The last weekend of summer brings the summer’s best comedy.
"In a World..." is a sunny, funny story of Carol (played by Lake Bell, the movie’s writer and director), a Hollywood vocal coach who dreams of doing voice-overs for movie trailers. But the voice-over world is a man’s world, as her father Sam (Fred Melamed), a veteran voice-over artist, constantly reminds her. Bell dovetails Carol’s story with a romantic subplot (between her character and Demetri Martin) and the marital troubles of his sister (Michaela Watkins) and brother-in-law (Rob Corddry).
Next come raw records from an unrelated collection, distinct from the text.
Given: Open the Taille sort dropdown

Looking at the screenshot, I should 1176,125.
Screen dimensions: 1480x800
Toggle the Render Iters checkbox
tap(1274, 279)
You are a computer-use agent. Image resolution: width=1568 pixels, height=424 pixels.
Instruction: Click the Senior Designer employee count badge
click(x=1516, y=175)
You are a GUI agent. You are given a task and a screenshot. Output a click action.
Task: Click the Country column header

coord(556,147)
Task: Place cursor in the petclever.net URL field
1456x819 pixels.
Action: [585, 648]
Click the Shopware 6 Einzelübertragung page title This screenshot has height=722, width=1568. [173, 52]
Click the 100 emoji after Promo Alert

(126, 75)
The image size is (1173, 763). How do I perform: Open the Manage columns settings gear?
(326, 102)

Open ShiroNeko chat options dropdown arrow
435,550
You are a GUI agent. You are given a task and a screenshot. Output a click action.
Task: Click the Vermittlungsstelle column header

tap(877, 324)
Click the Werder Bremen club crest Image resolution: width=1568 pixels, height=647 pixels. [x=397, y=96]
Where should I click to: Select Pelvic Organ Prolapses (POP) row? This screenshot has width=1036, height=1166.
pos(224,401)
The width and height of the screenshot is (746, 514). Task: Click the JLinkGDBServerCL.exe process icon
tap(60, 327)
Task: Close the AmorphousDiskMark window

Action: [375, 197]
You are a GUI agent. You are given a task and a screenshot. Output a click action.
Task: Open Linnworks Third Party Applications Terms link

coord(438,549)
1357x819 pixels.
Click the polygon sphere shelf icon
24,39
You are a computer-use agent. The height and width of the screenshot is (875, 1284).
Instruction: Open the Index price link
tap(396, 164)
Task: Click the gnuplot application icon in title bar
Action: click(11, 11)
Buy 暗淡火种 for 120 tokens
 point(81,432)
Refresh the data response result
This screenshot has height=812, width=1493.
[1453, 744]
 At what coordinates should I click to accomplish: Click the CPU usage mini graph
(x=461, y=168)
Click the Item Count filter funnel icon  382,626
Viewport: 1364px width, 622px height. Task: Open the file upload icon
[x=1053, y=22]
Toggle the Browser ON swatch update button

Bell crafts some sharp dialogue with a cagey feminist message, gathers a slew of funny side performers (including Ken Marino, Nick Offerman and Tig Notaro), and shows a gift for physical comedy.
The likely box-office champ this weekend is "One Direction: This Is Us," a concert film/infomercial for the British boy band. Fans will swoon to every performance and backstage tidbit. Nonfans, if they get dragged to see it, may find a few moments of entertainment.
No such luck with "Getaway," a chaotic and idiotic car-chase thriller. Ethan Hawke stars as an ex-NASCAR driver living in Bulgaria, who must commit illegal tasks to save his kidnapped wife. Selena Gomez is thrown into the mix, and proves herself to be less of an actor than the car.
"The Grandmaster" is director Wong Kar-Wai’s arty take on the martial-arts genre. Tony Leung stars as Ip Man, the master who popularized Wing Chun kung fu and trained Bruce Lee. The movie follows Ip’s early exploits, as his efforts to unite Northern and Southern China’s kung fu styles were interrupted by World War II. The fight choreography is fluid, and beautifully staged.
If you missed its Wednesday opening, "Closed Circuit" is a cool, low-key thriller from Britain. Eric Bana and Rebecca Hall star as barristers drawn into a terrorist case, and who find their lives endangered the deeper they get into the evidence. Jim Broadbent steals the show as a smooth government leader.
Lastly, there’s Brian de Palma’s latest, "Passion," a by-the-numbers erotic thriller about a corporate boss (Rachel McAdams) who screws over her assistant (Noomi Rapace), who turns the tables on her boss. De Palma’s usual Hitchcockian theatrics are on display here, but the results are more satirical than scary.